| Data extracts |
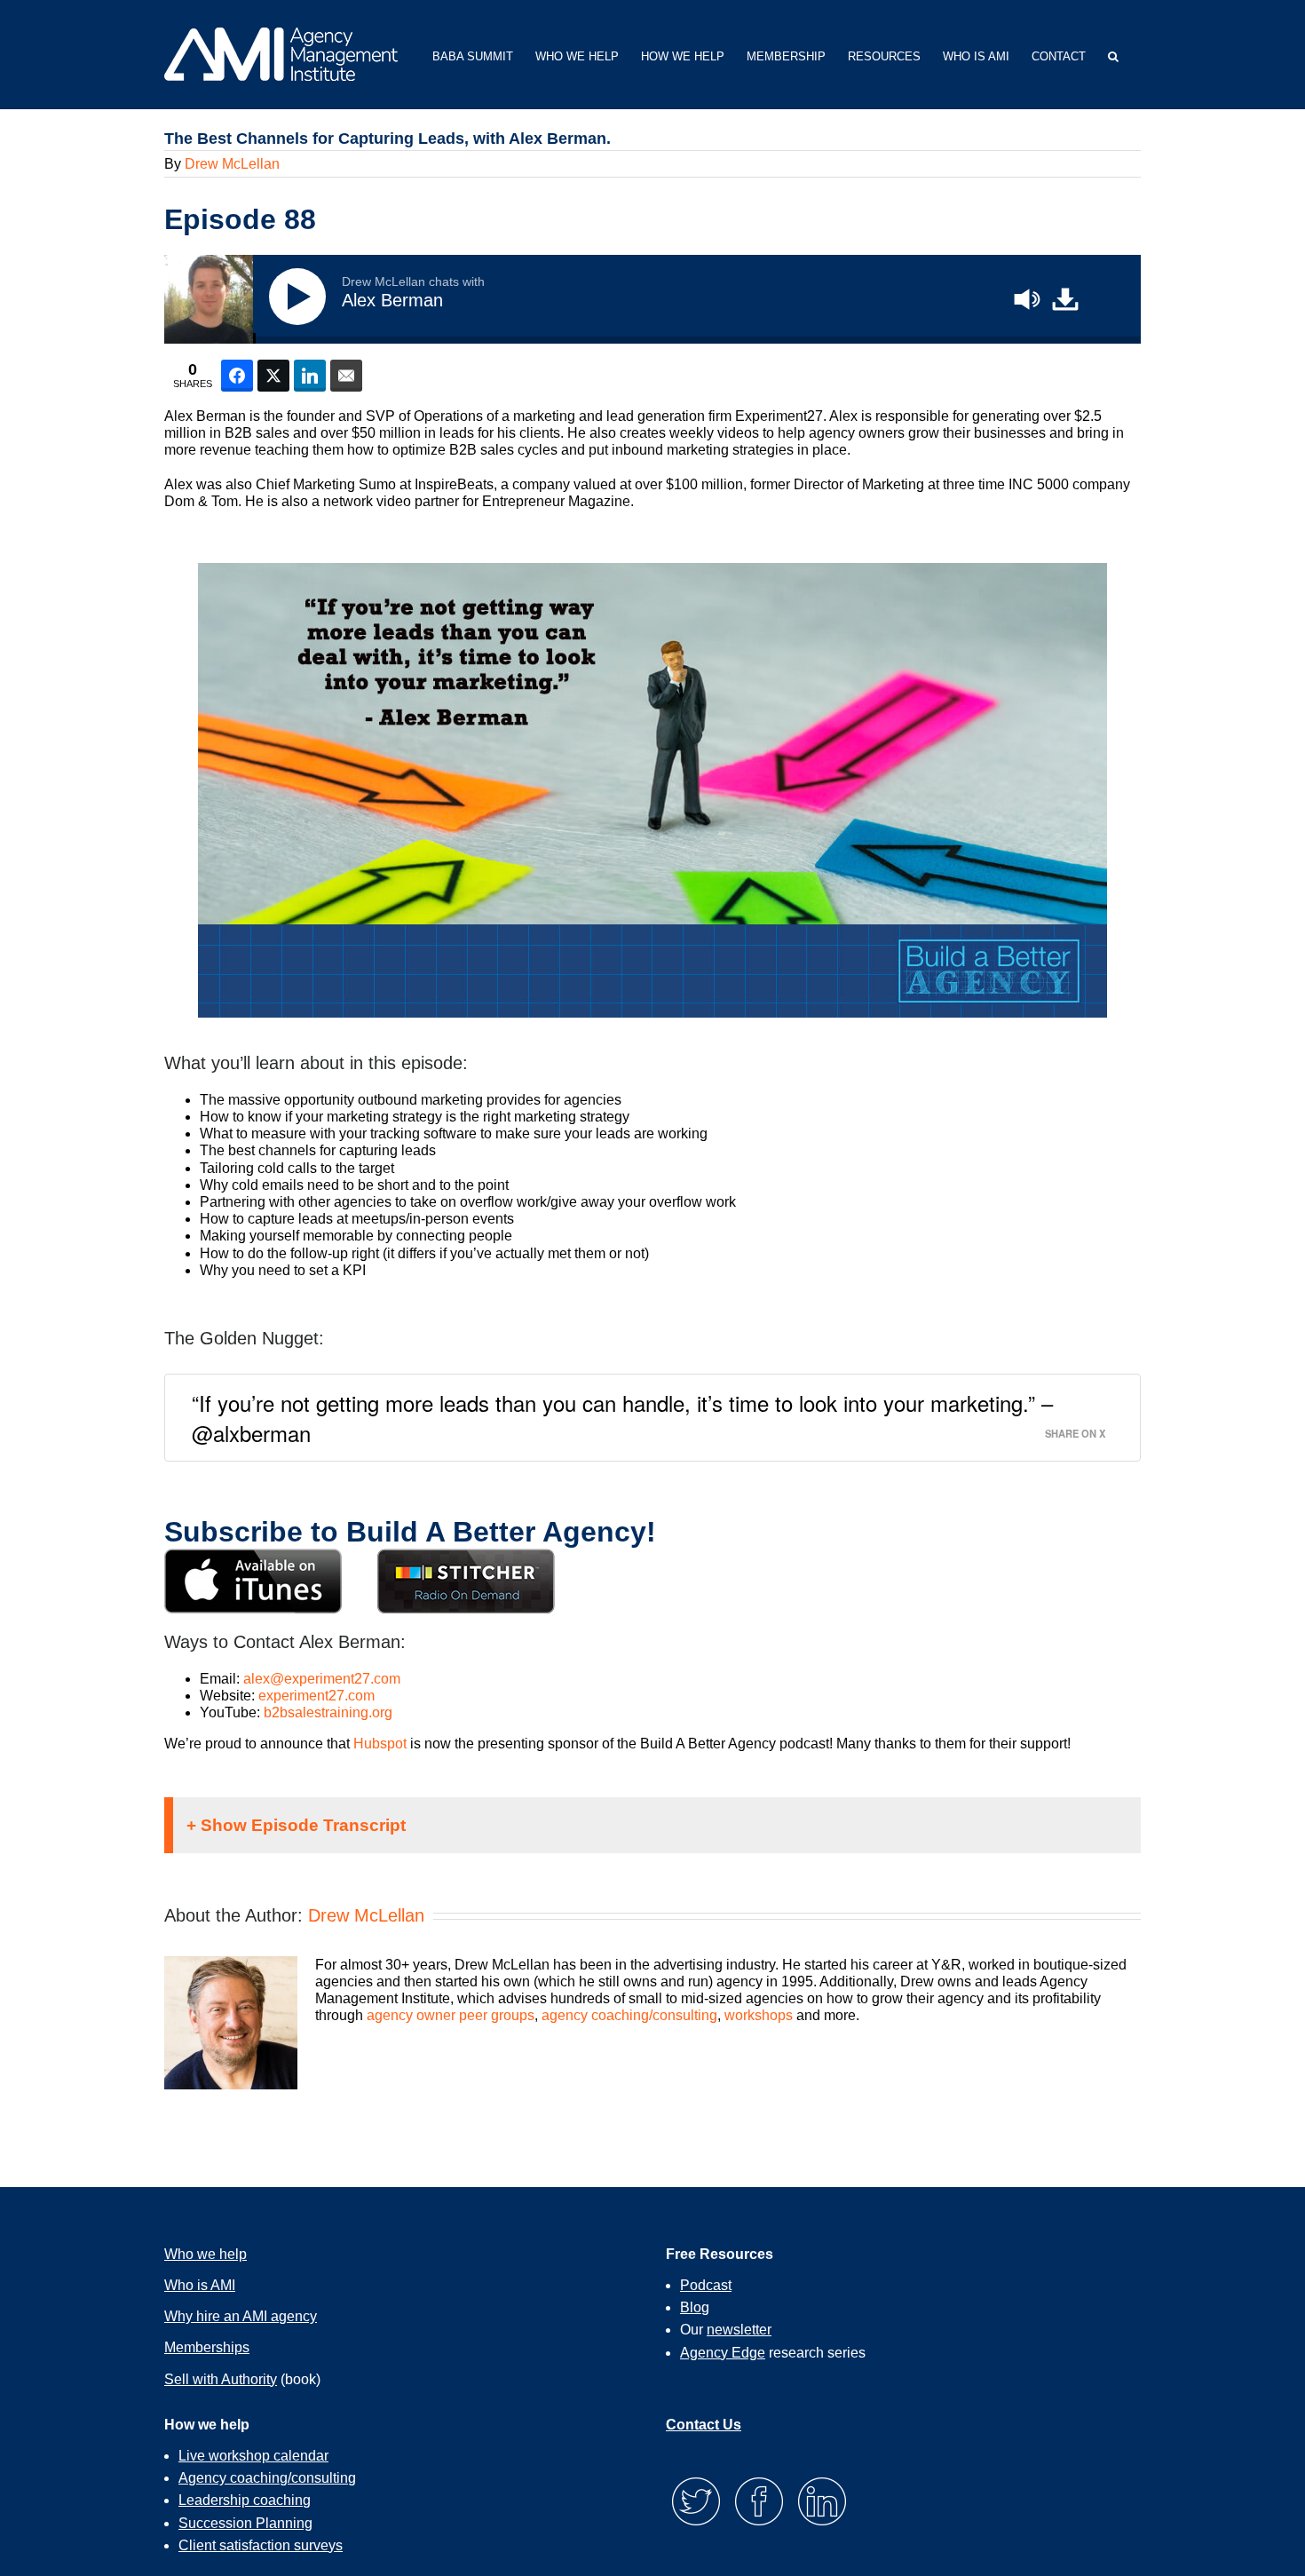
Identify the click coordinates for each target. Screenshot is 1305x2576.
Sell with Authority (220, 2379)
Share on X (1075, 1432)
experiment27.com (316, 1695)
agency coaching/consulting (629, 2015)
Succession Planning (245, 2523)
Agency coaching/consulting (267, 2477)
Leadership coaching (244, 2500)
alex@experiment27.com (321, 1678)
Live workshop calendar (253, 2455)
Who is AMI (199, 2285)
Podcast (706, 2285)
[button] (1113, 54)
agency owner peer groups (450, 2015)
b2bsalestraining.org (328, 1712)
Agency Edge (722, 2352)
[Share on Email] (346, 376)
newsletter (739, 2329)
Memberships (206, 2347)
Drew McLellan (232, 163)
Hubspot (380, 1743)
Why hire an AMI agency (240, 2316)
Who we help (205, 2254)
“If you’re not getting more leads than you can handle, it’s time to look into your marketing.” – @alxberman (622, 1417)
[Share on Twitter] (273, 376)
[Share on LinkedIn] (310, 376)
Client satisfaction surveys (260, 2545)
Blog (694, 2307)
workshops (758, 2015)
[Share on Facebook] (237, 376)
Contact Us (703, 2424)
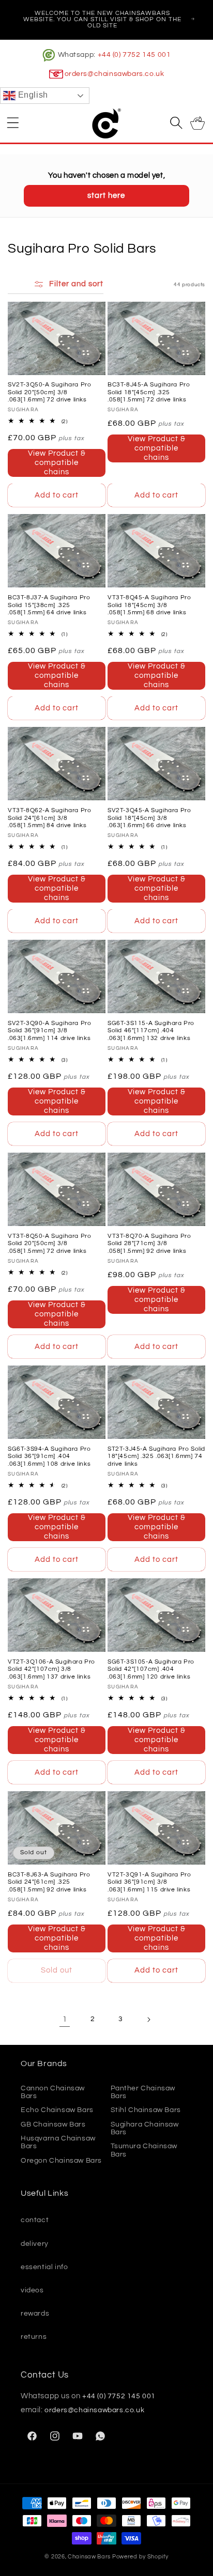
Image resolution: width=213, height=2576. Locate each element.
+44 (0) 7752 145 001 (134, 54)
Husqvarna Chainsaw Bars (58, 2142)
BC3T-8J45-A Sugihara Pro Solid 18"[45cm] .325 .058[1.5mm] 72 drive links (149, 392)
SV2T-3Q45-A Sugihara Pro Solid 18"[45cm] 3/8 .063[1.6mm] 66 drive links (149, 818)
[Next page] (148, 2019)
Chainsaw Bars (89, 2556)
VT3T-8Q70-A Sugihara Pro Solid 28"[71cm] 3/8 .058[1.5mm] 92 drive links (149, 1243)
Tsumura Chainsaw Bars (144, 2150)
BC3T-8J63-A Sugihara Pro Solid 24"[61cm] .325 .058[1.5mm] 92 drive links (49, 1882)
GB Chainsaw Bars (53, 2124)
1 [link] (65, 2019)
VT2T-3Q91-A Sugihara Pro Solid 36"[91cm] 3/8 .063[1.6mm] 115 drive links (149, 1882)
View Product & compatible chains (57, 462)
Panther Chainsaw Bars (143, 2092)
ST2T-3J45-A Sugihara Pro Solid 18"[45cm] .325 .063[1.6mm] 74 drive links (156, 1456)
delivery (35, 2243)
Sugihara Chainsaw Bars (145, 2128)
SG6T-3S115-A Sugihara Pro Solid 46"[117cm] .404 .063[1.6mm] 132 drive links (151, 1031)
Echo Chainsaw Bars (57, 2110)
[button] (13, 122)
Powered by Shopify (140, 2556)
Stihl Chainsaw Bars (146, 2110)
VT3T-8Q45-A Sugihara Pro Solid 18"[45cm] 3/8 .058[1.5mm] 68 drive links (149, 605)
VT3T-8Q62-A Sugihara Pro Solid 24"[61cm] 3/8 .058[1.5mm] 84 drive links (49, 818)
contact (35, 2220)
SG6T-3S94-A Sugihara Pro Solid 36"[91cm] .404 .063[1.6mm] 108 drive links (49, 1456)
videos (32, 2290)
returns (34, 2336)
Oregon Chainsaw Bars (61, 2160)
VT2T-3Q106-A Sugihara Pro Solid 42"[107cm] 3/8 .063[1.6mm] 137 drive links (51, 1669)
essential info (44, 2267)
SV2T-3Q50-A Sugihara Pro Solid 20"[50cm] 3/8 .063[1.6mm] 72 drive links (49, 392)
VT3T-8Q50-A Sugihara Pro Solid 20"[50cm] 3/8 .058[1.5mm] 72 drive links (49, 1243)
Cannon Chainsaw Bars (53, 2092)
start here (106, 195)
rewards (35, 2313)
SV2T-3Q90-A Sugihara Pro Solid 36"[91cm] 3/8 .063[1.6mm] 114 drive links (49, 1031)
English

| Exercise goal |
Going through the data, count each line where the word "coaching" appears, and state only the total.

| Problem solution |
3